Zum Programm für die deutschen Schülerinnen und Schüler gehört unter anderem der Besuch der Hafenstadt Rotterdam. Gespannt warten die Jugendlichen in der Tram auf die Haltestelle Hogenbanweg, die sich in der Nähe der „Floating Farm“ befindet. Eine Kuh-Farm, die auf dem Wasser schwimmt und den Schülerinnen und Schülern das diesjährige Projekt „Sustainability“, also Nachhaltigkeit, näherbringen soll. Die Floating Farm erhält ihren Strom von Solaranlagen. Nach der fast einstündigen Tour durch die Floating Farm und der Verkostung des dort hergestellten Käses ist eins sicher: Die Schüler sind hungrig nach dem ständigen Laufen und dem Versprechen, noch die beste Essensmeile der ganzen Niederlande zu besuchen.

Rotterdam, die Hafenstadt

Rotterdam ist eine niederländische Hafenstadt und liegt in der Provinz Südholland. Bekannt ist Rotterdam für seine unzähligen Schiffsmodel-Ausstellungen und den größten Hafen Europas. Nachdem Rotterdam während des Zweiten Weltkriegs fast vollständig zerstört wurde, ist es seit dem Wiederaufbau unter anderem für das moderne und futuristische Stadtbild bekannt.

Als die Schülergruppe endlich die Fressmeile erreicht, ist der Hunger groß. Aber hier sollte niemand enttäuscht werden.

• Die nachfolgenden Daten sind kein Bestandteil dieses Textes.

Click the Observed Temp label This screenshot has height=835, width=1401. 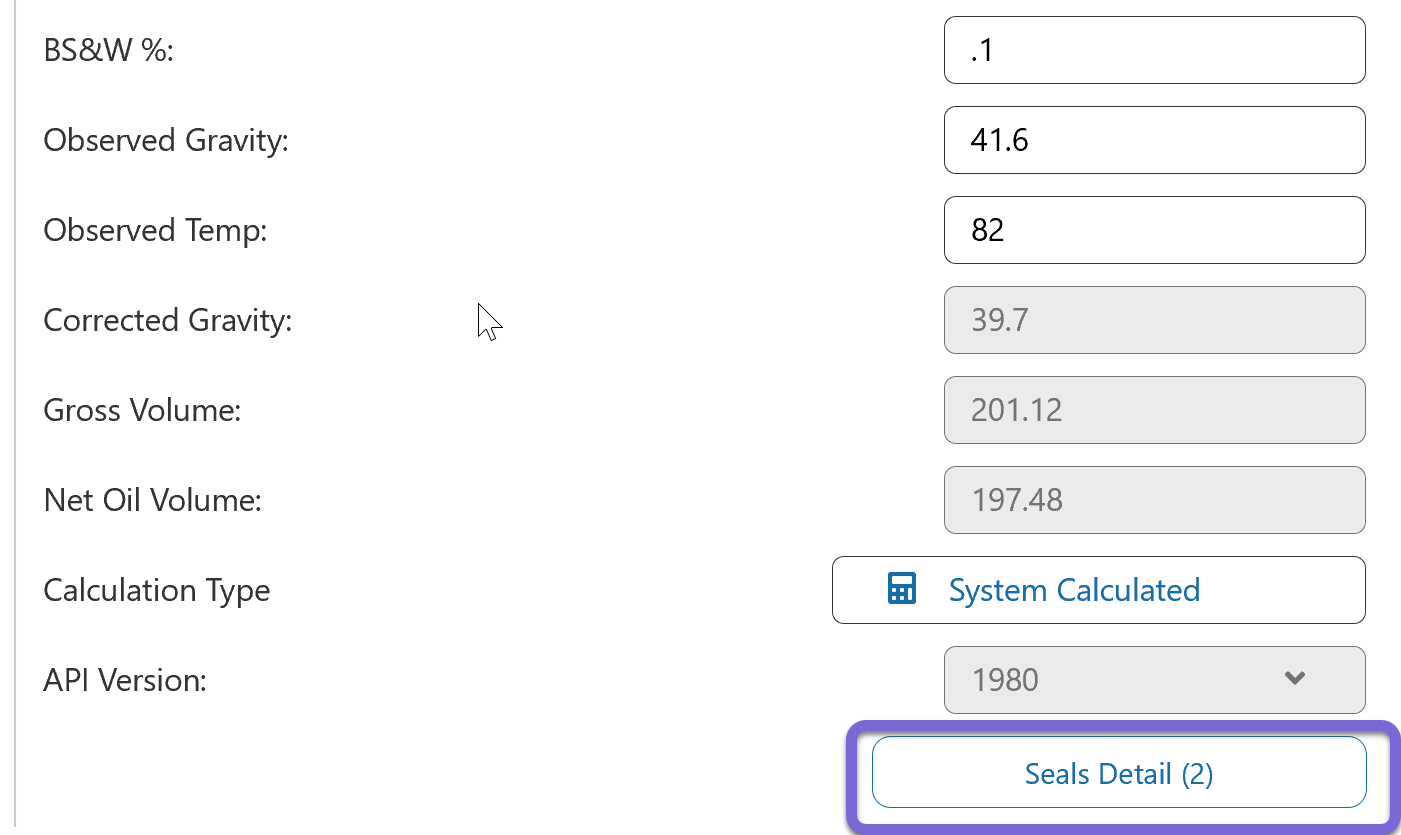(155, 231)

Die „Markthal“ ist ein riesiges Gebäude mit etlichen Essenständen, und zwar wohin das Auge reicht. Für jeden ist etwas dabei, von koreanischem, niederländischem bis hin zu portugiesischem Essen findet man hier alles, was das Herz begehrt. In einer Gruppe schlendern die Schüler durch den kalten Markt. Die kleinen Wege sind überfüllt mit Menschen aus jeglichen Kulturen, die zusammenkommen, um ihre Liebe zum Essen auszuleben. Es ist hektisch, aber trotzdem wärmt es das Herz. Der süße Duft von Churros und Tres Leches liegt in der Luft, während die Gruppe überlegt, worauf sie am meisten Lust hat. Auch wenn das eigentliche Programm durch ein regnerisches Unwetter gestört wird, hält das die acht Schülerinnen und Schüler nicht davon ab, Spaß zu haben. Das japanische Essen gewinnt. Die köstlich salzigen Ramen und das samtige Katsu-Curry sorgen dafür, dass alle mit vollem Magen und zufriedenem Grinsen das Restaurant verlassen. In kleinen Gruppen schauen sie sich den restlichen Markt an, bis es Zeit ist, wieder zurück zur Schule zu fahren.

Topps und Flopps

Die acht Tage Aufenthalt vergehen wie im Fluge. Kaum angekommen ist es auch schon wieder Zeit für die Abreise. Die Steller Schüler ziehen ein Resümee. Sie seien wie eine kleine Familie gewesen, jeder habe zwar seine Macken und trotzdem hätten sie sich gut verstanden. Mit den Niederländern hingegen habe es nicht ganz so gut geklappt, wie erhofft. Da sei der Funke einfach nicht so übergesprungen. Aber das kann auf der nächsten Fahrt ja schon wieder ganz anders aussehen.